> _文本段落_
• • • •

使用样例数据快速开始查询分析
教程概述
通过本教程,您将了解到如何利用Lakehouse平台内置的样例数据集,无需提前准备数据即可快速使用SQL进行查询分析已评估SQL功能及性能。
样例数据集由云器平台通过名称为CLICKZETTA_SAMPLE_DATA的数据集以共享方式开放给所有账户查询。本教程将以其中的TPC-H 100gb数据集为例,介绍如何在Lakehouse中快速完成TPC-H测试集的查询测试,评估处理性能。
以下将通过以下步骤完成教程内容:
- 环境准备:通过样例数据集检查原始数据,创建测试使用的计算集群
- 发起查询:使用Studio Web环境创建SQL查询完成22个TPC-H SQL查询
- 变更集群大小:调整集群大小,扩大至之前集群大小的4倍
- 发起查询:使用调整大小后的集群再次完成22个TPC-H SQL查询
- 观察不同集群规格下,查询时延的变化
Step01. 准备工作
首先,在您登录Lakehouse Web控制台并进入指定的工作空间后。可访问”数据”模块,检查数据管理下的数据对象列表中”clickzetta_sample_data.tpch_100gb“下的相关表是否存在。

• • • •

> _任务要求_
从上面这篇样例数据查询教程的最后一句之后接着往下写。

> _数据摘录_
• • • •

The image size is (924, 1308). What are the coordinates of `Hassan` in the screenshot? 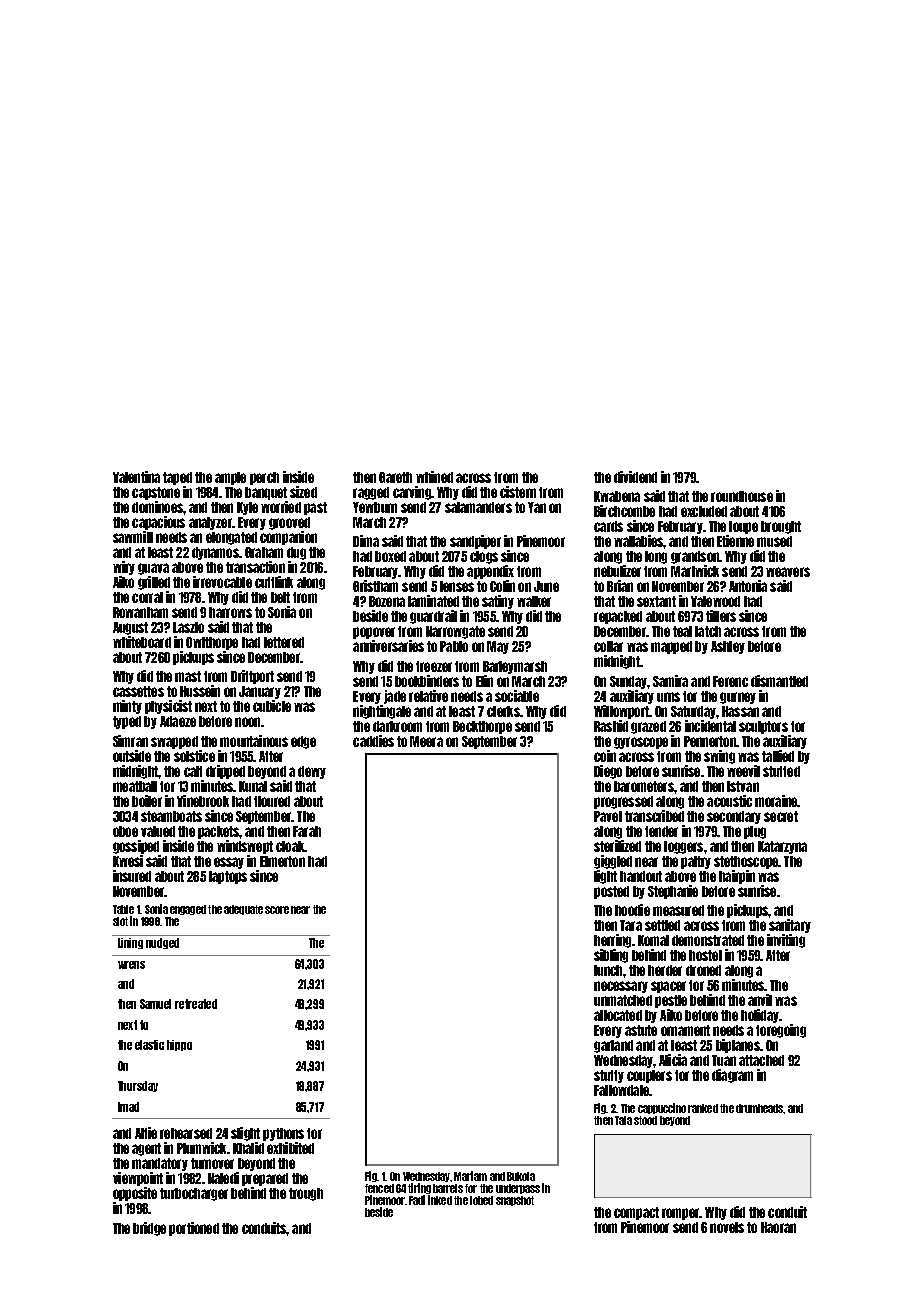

• • • •

> _练习结果_
其次,我们将为本次测试临时一个独立的计算集群用于查询分析。您可以通过访问Lakehouse Web控制台的”计算→集群”菜单,通过页面向导新建集群。

同时,您也可以通过SQL命令来创建集群。通过SQL命令操作时,您可以不离开SQL开发上下文,在Ad-hoc或者ETL开发过程中通过SQL命令控制集群创建、扩/缩容、暂停/恢复、销毁动作,往往可以提高计算资源的操作效率。
本教程通过在”开发”模块新建SQL脚本任务方式,执行以下脚本即可快速创建集群。

-- 创建分析型虚拟计算资源 create vcluster if not exists TPCH_100GB vcluster_size='Medium' vcluster_type='Analytics' AUTO_RESUME=TRUE AUTO_SUSPEND_IN_SECOND=300 min_replicas=1 max_replicas=1 comment 'TPCH 100GB TEST';
注:计算集群的vcluster_size参数同时支持以T-shirt size(XSMALL、SMALL、Large等)和以数字(1,2,4,16等)表达的方式,以提供更丰富的计算集群规格,满足不同场景的需要。更多信息详见:计算集群规格代码变更说明
Step2. 对样例数据进行TPC-H的查询
在”开发”模块新建SQL脚本任务,将TPC-H的22个查询语句录入,在”集群”下拉列表中选择刚才创建的测试集群,然后选中任务中的全部脚本后点击”运行”按钮进行串行查询。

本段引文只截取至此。